Perhaps Boswell’s voice was raised a little then, perhaps it was not a night to sleep, for unseen by either of them Spindle stirred, and his eyes opened, and he saw them close and heard them talking as he lay still, listening. He suspected that Boswell knew he heard, and was sure that the Stone did, but it was right that he did, for through him the first teachings of Tryfan, the greatest teacher of his generation, might one day be known to allmole.
“What have I taught you?” repeated Boswell.
Tryfan settled quickly down, grounding each paw one by one as Boswell had taught him and said with confidence, “To think true thoughts, a mole must learn not to think at all!” Boswell had once told him, mysteriously as it seemed then, “Ground the paws, one, two, three, four, use the paws and the feel of the earth to forget the troubled mind, the tired body and the doubting spirit – all misguided, all unreal! Ground the paws with mindlessness and true action comes! But ssh! Don’t tell anymole!”
Now Boswell was crouched before him, and Tryfan, placing his paws in that special way he had done a thousand times before was thinking of not thinking, and thinking that....
“Tryfan!” called out Boswell suddenly and sharply. “State the First Teaching!”
“The First is that where my paws are, where I am, there is goodness and light, right there!” said Tryfan, a part of him astonished at his own words, another deeper, truer part not surprised at all. “The light is waiting to be seen, right here, here! And it is that good light that makes a mole laugh out loud because he made such an effort to see something always before his snout.”
Boswell nodded, grinning, as if happy, at last, to share a secret he had wanted to speak of.
“And then?” he said.
“The Second Teaching is that a mole who believes that defending his burrow, his system, or even his life, is more important than putting one paw in front of the other towards the Silence of the Stone, is a mole afraid. And a mole afraid is a mole in fear, and a mole in fear cannot fully see the light. So the most important thing is where this paw goes next.”
Tryfan raised his right paw and looked at it, grinning too, the paw raised between them like some object that was waiting to be told what to do.
“And where does it go next?” asked Boswell.
“Here,” said Tryfan, putting it back down in exactly the same spot from which he had raised it. “To moledom’s most distant burrow and back!”
“Quite so,” agreed Boswell. “Fear makes a mole take short steps, fearlessness brings the greatest steps of all: from light to dark and back again. Fear is grey and cloudy, a muffling of sound, a dimming of light and shadow, a half-life of tentative steps, each one harder than the next.”
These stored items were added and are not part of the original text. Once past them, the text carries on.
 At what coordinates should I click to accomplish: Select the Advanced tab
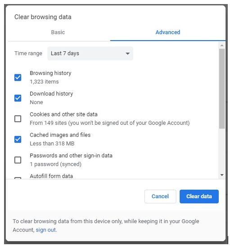[x=168, y=32]
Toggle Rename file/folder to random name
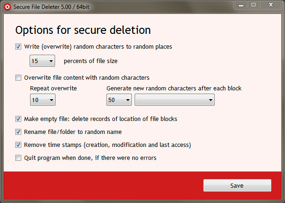The height and width of the screenshot is (203, 285). [x=18, y=132]
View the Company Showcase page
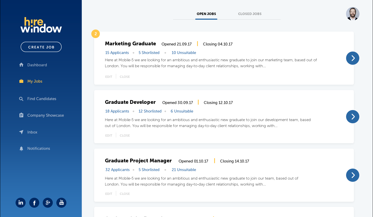This screenshot has width=373, height=217. point(46,115)
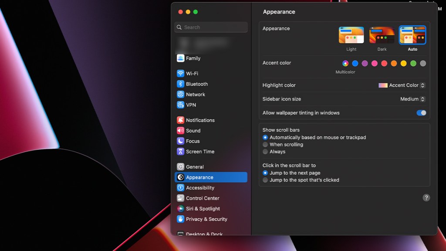Open Privacy & Security settings
The width and height of the screenshot is (446, 251).
point(203,219)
They were silent for a time, paws grounded, sharing Teachings that the great scribemoles kept secret only because their simplicity deludes a mole into thinking they can be learnt, as worm-finding can be learnt. But these were teachings a mole
becomes
... and Spindle heard them, and knew them to be so.
“And then for the Third?” asked Boswell.
And then, and then... “A mole cannot learn alone. He must know another, and others too, perhaps, and so far as he opens his heart to them so is he able to learn.”
“It is so,” said Boswell. “For this reason have novice scribemoles always been placed with a master, who teaches them by word and by deed. Who the master is is of little consequence if the novice is willing to learn. It is a question of having an open heart that may feel all the beauty and the love and the sadness that is there where a mole places his four paws.”
“For the Fourth,” continued Tryfan, wondering at where his words came from and thinking that perhaps it was some magic of Boswell’s who was in some way really talking, “there is discipline. At the centre it is, for the fourth is centre to the seven, three one way, three the other. Discipline forms the walls on either side of the way that leads to Silence and itself is neither the way nor the light, nor even important. Discipline is not the impulse to move along the way, and is therefore of no value in itself, but it stops a mole from straying off the path.”
Boswell nodded, and touched Tryfan gently once more, as if to remind him that a mole is more of a mole if he touches another and to acknowledge that his words showed he had learned much, and was ready to teach now in his own turn.
“I have instructed you in discipline, and you know what I know. Discipline comes from the practice of prayer and meditation, at the centre of which is the Stone and its Silence. Such discipline is like walls indeed, but invisible walls, silent walls, powerful walls, which give a mole security to resist the clamourings that seek to divert his attention as he follows his proper way. Meditation is not a closing up but an opening out, and a mole should do it with his eyes open to the world about him. It is easy enough to shut yourself away, and sometimes important too. Why, I myself shut myself away in a silent burrow nearby this very place. But true meditation is now and always now, whatever else a mole may be doing, and it encompasses those around him. A mole who would be disciplined should contemplate his four paws on the ground. That is the true scribemole’s way,
your
way.”
“But I’m not a scribemole!” said Tryfan rather alarmed, but Boswell waved him silent, and then nodded for him to continue what he had been saying before.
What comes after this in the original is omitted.